Do you ever sometimes think that if you were really good at hand drumming a lot of other things in life would fall into place? I think about it a lot because I’d love to be really good at hand drums and I’m not. But also because I think that there are some disciplines, like Kendo and making French sauces, that can unlock methods and ways of approaching problems that can help a person live a better life. (For the record, I do not practice Kendo nor do I make Béarnaise and Hollandaise from scratch.)
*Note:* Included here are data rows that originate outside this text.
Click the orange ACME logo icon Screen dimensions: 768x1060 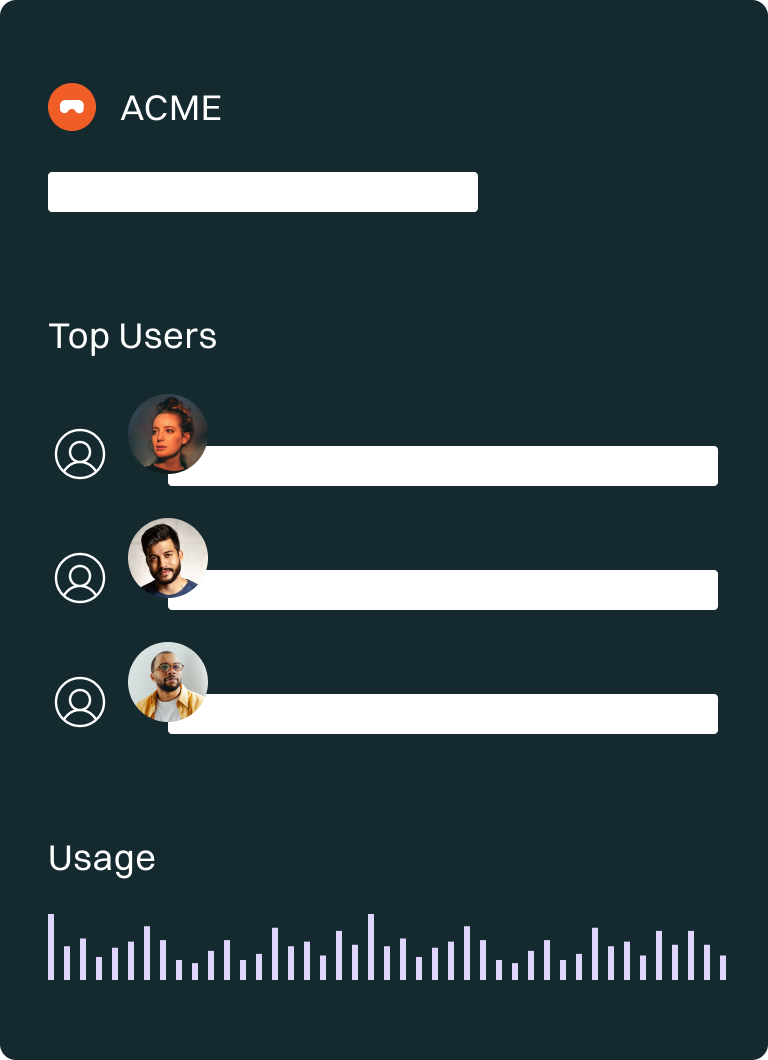72,107
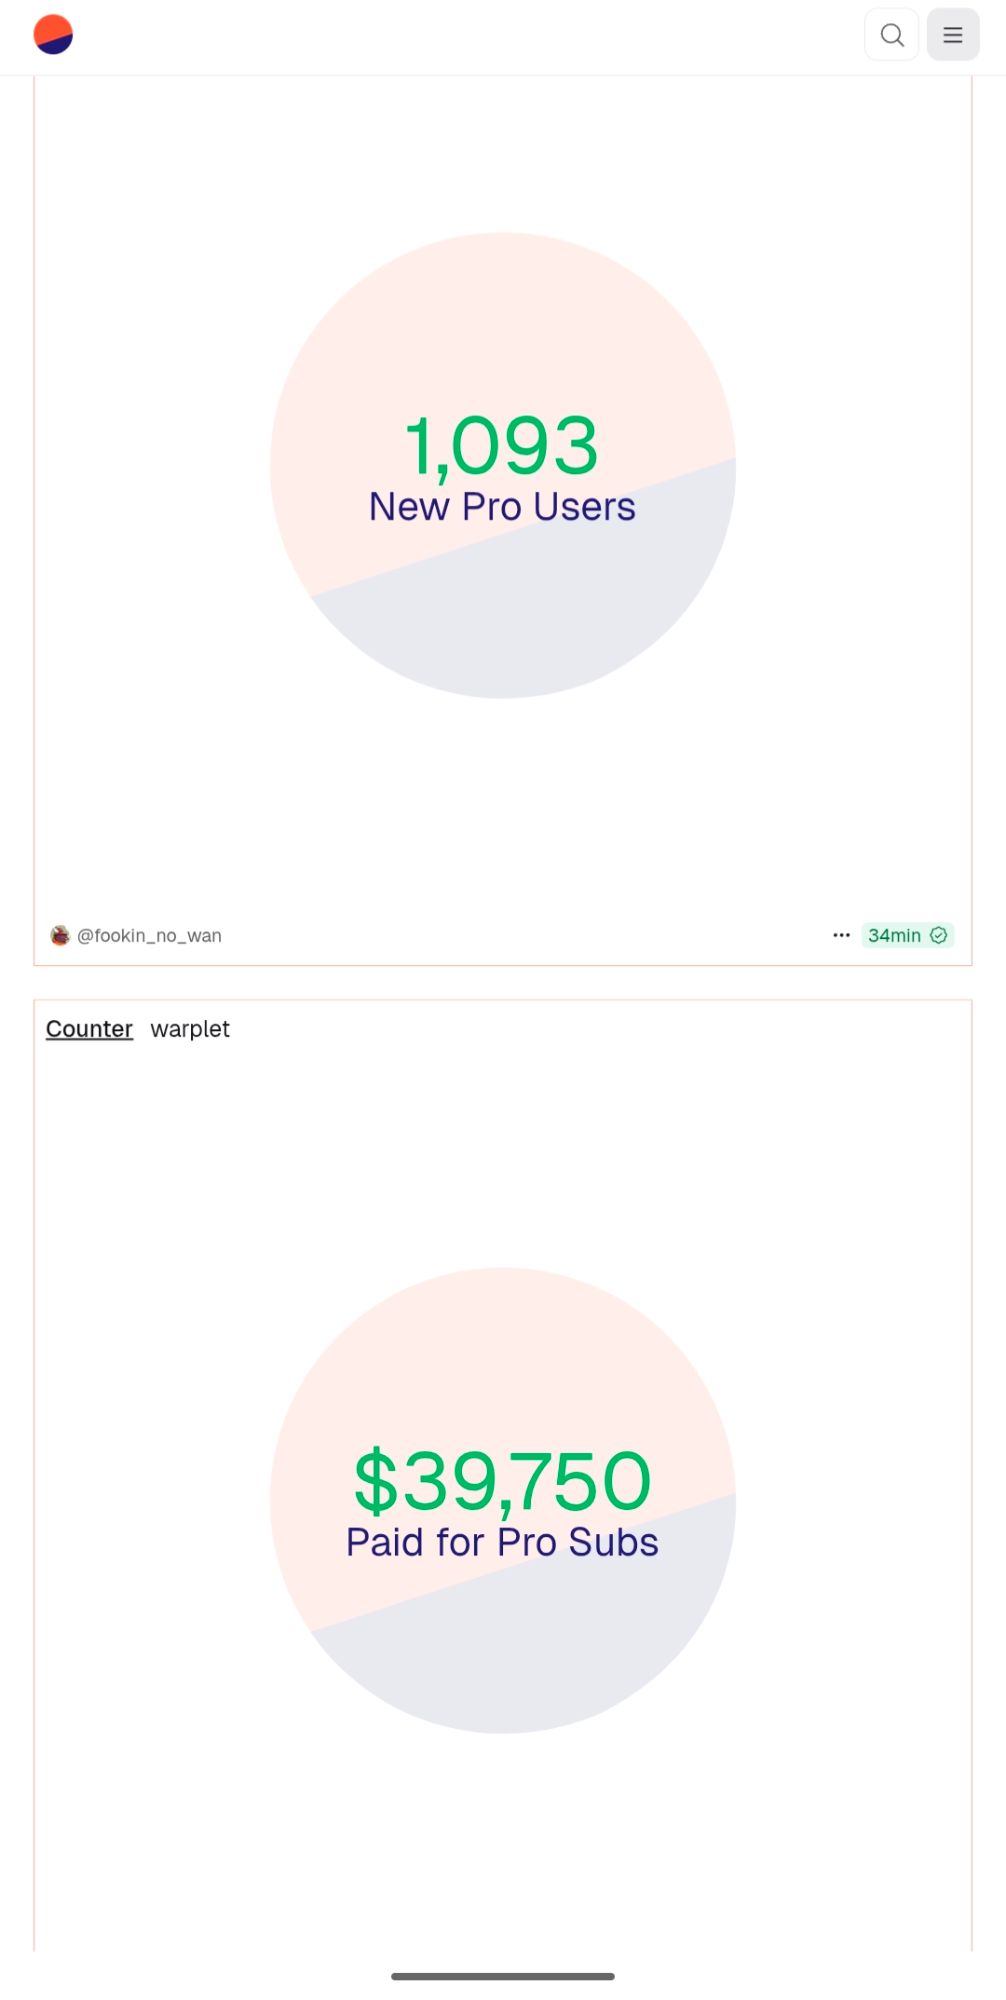1006x2000 pixels.
Task: Open the hamburger menu
Action: coord(952,35)
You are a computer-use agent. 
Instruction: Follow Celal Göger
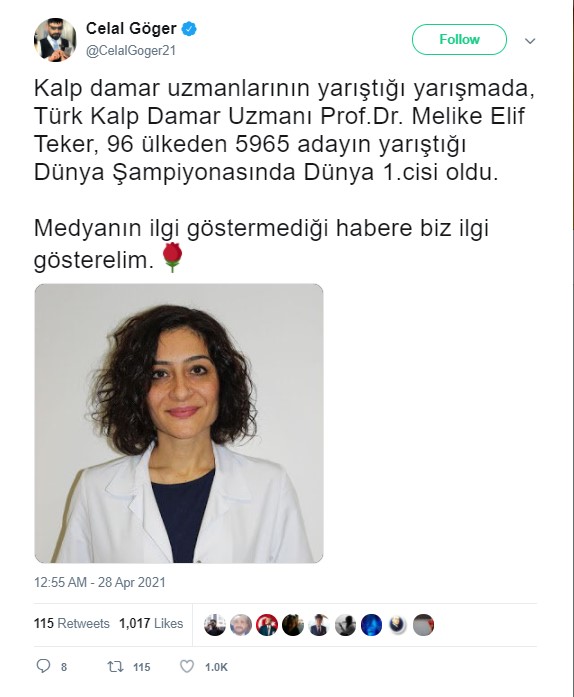459,40
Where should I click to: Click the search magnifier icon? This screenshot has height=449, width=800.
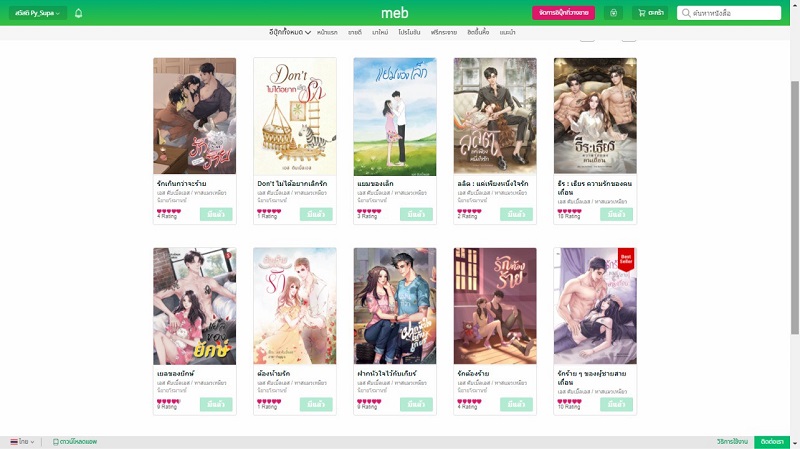pos(686,13)
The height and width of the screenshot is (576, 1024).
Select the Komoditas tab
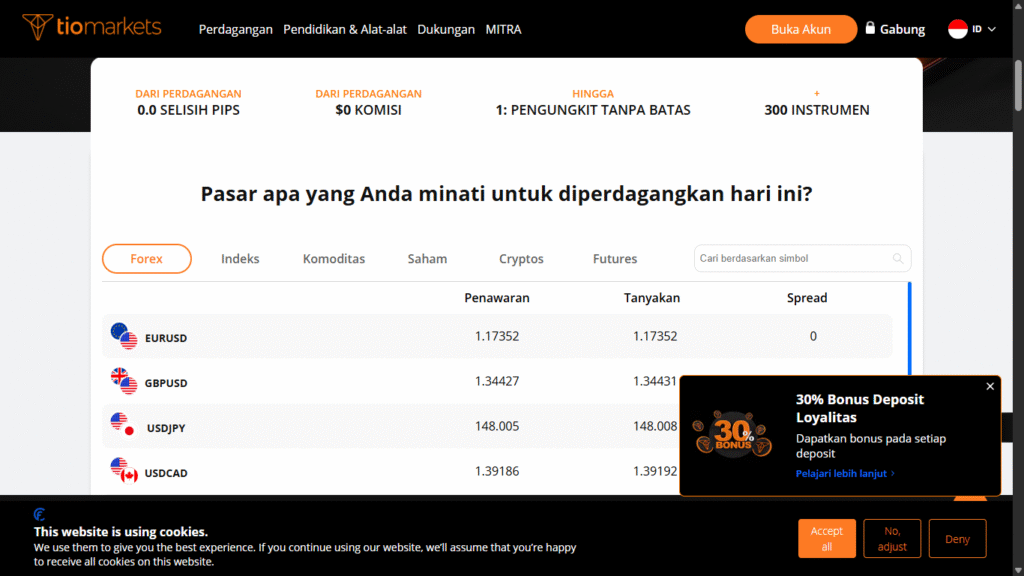[x=334, y=258]
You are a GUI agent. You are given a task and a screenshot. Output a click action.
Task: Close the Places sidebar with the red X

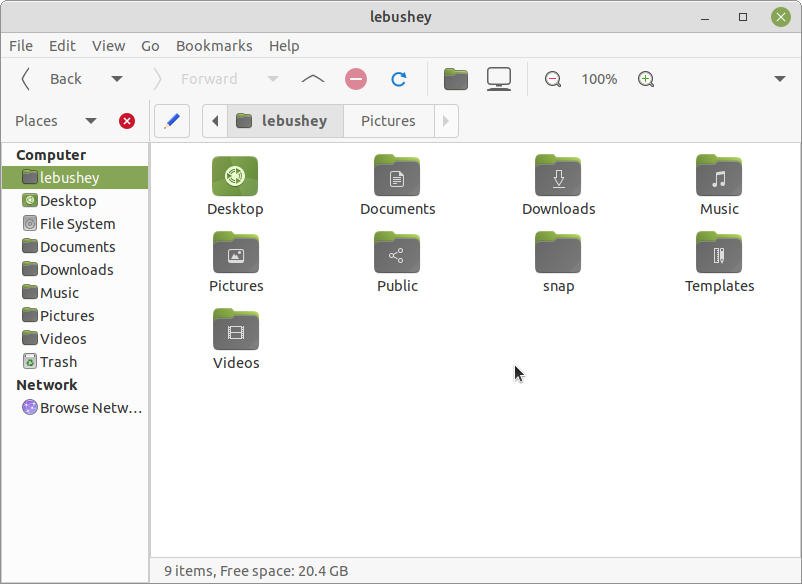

One discipline I do take seriously is writing, putting one word after the next to form a sentence; one sentence after the next to form paragraphs; blocks and blocks of paragraphs together to form a text. It hasn’t done a lot for me yet, but I work at it with diligence. Unlike hand drumming, I don’t think it is a discipline that offers much help with a goal toward living. You’re alone. You wrestle with one word and the next until you force meaning from things that may not mean anything. You miss the meaning of the things that are right in front of you, because you have been so focused on wrestling with the single word.

So what struck me about your prose style – something that even the greatest practitioners of this lonely art rarely achieve – is how formed, full and distinctive it is. It would be easy to write off your style as nothing more than glorified ad copy, as if you were nothing more than some luxury label Nietzsche. A few examples should suffice:

When I was growing up the movies opened up a world that I had never dreamed of – and I walked right in.

Or:

I style a bed the way a woman dresses – in layers.

Or:

It was a rough wooden table dressed in linen and candlelight under the roof of a weathered canvas tent. It was restoring a mysterious world that didn’t exist anymore, or never existed, but inspired a mood about dressing and desire.

But the problem isn’t your prose. The problem is that the ideas, the things you say so well with a piece calf leather under a collar or a moleskin-lined pocket, have already found their perfect expression. There is nothing that can tell us about your philosophy of lifestyle better than it has been said in a southwestern inspired-blanket coat or a tweed jacket.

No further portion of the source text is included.